BN: Mais de 50% dos partos no Brasil são cesárias e em hospitais particulares pode chegar a 80%. Esse é um dado alarmante?
 
CD: Sim. É uma epidemia nacional.
 
BN: Vocês vão fazer mais manifestações?
 
CD: Não há nada planejado. Nenhum ato foi planejado nacionalmente. Mas a militância sempre acompanha os casos, tem contato com o as doulas em todo país.
 
BN: Vocês iam inclusive exibir um filme, que acabou suspenso por causa da greve da polícia militar...
 
CD: Isso. "O Renascimento do Parto" é um filme que mostra a realidade sobre a assistência ao parto no Brasil. É impactante e mostra os profissionais de ponta do país, as novidades na área. Ele mostra, inclusive, como essa mulher é convencida a fazer uma cesária. Porque há um grande mito, na verdade. As pessoas dizem "ah, mas ela queria fazer cesária". Não. A maioria queria parto normal. Mas quando essas mulheres ouvem histórias de partos normais, elas acabam traumatizadas. "Fiquei sozinha por três horas", "não me deram nada para comer", "me xingaram, me bateram", "não me deixaram falar com ninguém", "fiquei x dias tomando soro, sentindo contração", "toda hora vinha alguém fazer exame de toque em mim"... Nas universidades-escola, o médico faz exame de toque, depois vem o residente... Quando essa mulher volta para casa e conta essa história, ninguém quer passar por isso.
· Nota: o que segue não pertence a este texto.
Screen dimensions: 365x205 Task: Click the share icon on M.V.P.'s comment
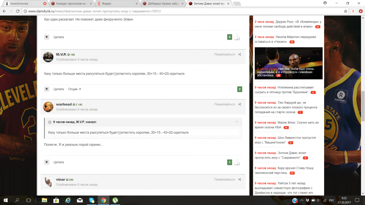click(240, 55)
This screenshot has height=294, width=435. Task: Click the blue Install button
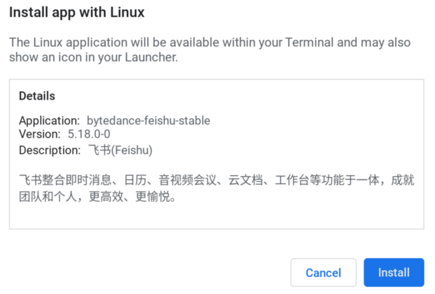pos(393,272)
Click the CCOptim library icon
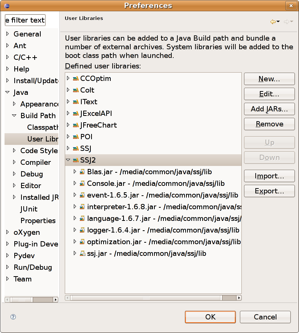 [x=76, y=79]
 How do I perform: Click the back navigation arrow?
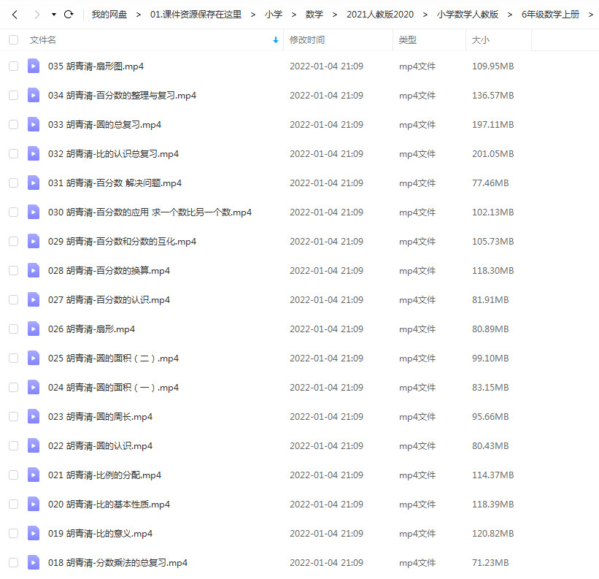[15, 15]
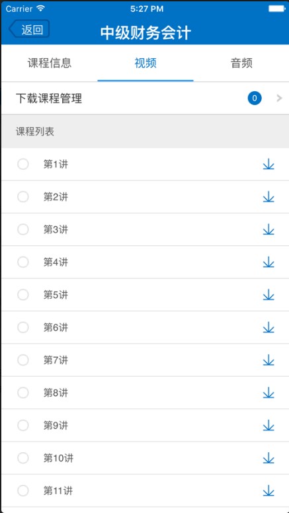289x513 pixels.
Task: Open 下载课程管理 via chevron arrow
Action: coord(279,98)
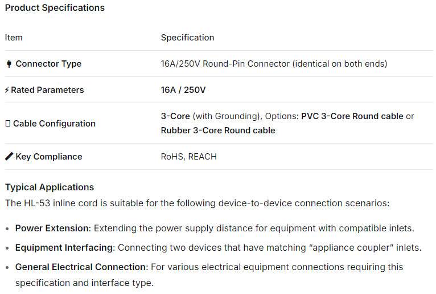
Task: Click the Cable Configuration row label
Action: [54, 124]
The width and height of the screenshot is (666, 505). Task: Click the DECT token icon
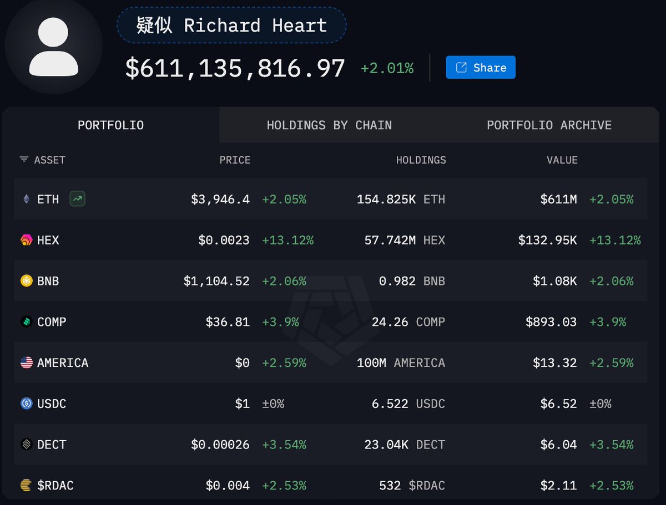pos(26,445)
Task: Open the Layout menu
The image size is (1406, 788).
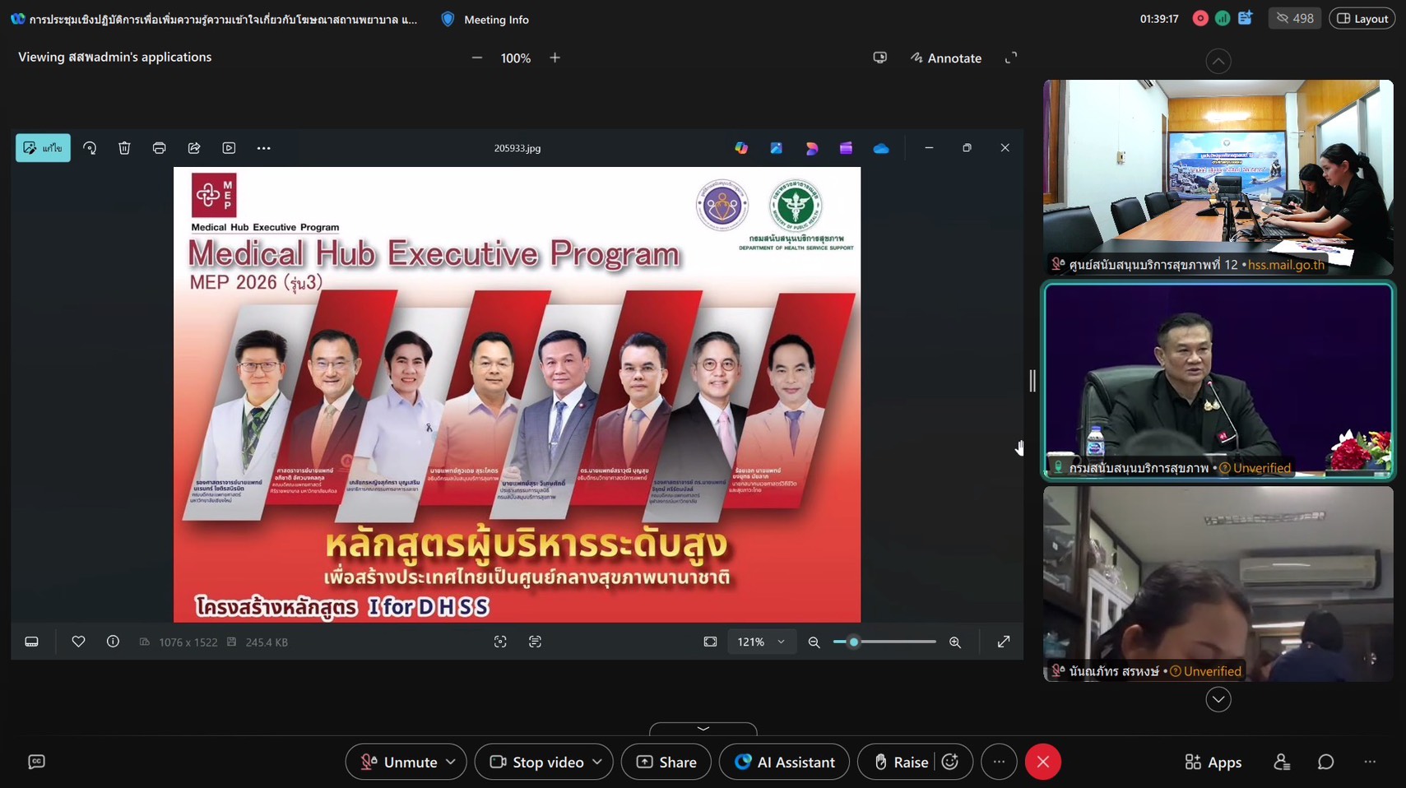Action: tap(1362, 18)
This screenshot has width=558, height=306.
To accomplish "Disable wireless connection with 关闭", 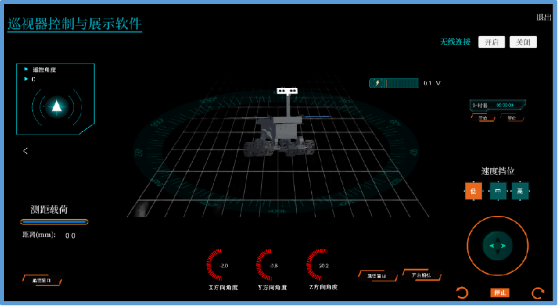I will pos(522,42).
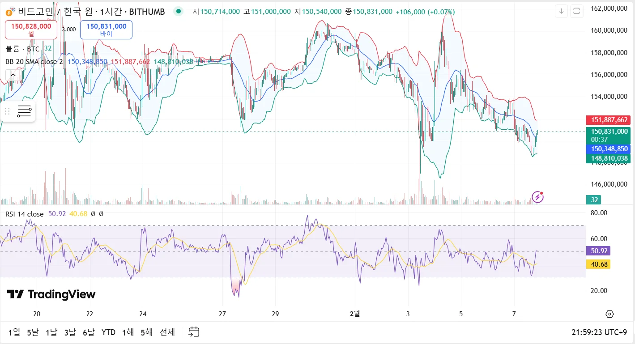Select the YTD time range
Viewport: 635px width, 344px height.
tap(108, 332)
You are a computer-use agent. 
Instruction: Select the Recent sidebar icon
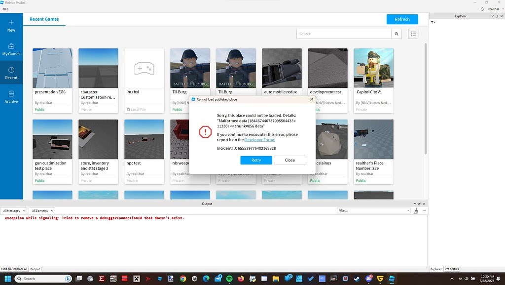click(11, 72)
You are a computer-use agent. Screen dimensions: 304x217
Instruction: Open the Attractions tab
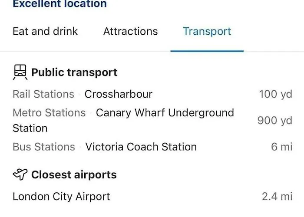(x=130, y=31)
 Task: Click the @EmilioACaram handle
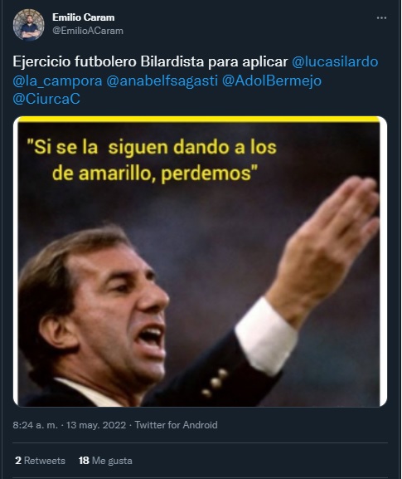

Então em uma cesária eu me programo, me arrumo, faço a unha, marco para o dia do aniversário do meu marido, da minha mãe... Eu agendo tudo direitinho, tiram meu bebê, me dão ele, o médico diz que é mais seguro, então pronto. Ela não que sentir dor. Essa dor existe, mas é potencializada pelo tanto de violência que se pratica. Mas a dor é muito maior em uma cesárea, só que a mulher está sedada, cheia de remédios, e não sente.
 
BN: Essa discussão corre em setores mais esclarecidos, quando muitas vezes são as mulheres mais carentes que precisam de mais acompanhamento. Vez ou outra ouvimos casos de mulheres que perderam os filhos na porta do hospital por falta de atendimento. Como vocês fazem para que essas informações sobre parto humanizado cheguem para as famílias mais carentes?
 
CD: Para mim, um dos meios de divulgação aqui em Salvador é o projeto de extensão da UNEB chamado "Acolhendo a Gestação, que é coordenado pela professora Mary Galvão, enfermeira obstetra, em que a gente promove reuniões mensais abertas à comunidade. Nós fazemos um amplo chamado. O que eu sinto falta nesse movimento é justamente isso, porque essas informações ainda não chegam de forma efetiva para quem é atendido pelo SUS. Poderiam haver cursos nas próprias unidades de saúde - aliás, existem, mas não da forma como a gente gostaria. E antes disso mesmo. As meninas da rede pública de educação podiam ser chamadas para falar sobre seu próprio corpo, sobre gestação, sobre sexualidade. A única coisa discutida, quando se fala, é o uso de camisinha para evitar gravidez e DSTs.
 
BN: Você falou que há voluntárias e doulas que cobram. Qual é a faixa de preço?
 
CD: Cada doula determina um preço a partir do serviço que ela vai oferecer. Geralmente se cobra entre R$ 800 a R$ 1.500, mas não é um valor fechado. A gente conversa. Eu mesma trabalho para mim, então tenho flexibilidade de falar. Hoje eu cobro cerca de R$ 800, mas a gente pode parcelar, ou se a mulher não tiver esse valor pode fazer um desconto. Eu nunca vou deixar de assistir uma mulher porque ela não tem dinheiro. Eu já assisti partos de mulheres que não me pagaram nada.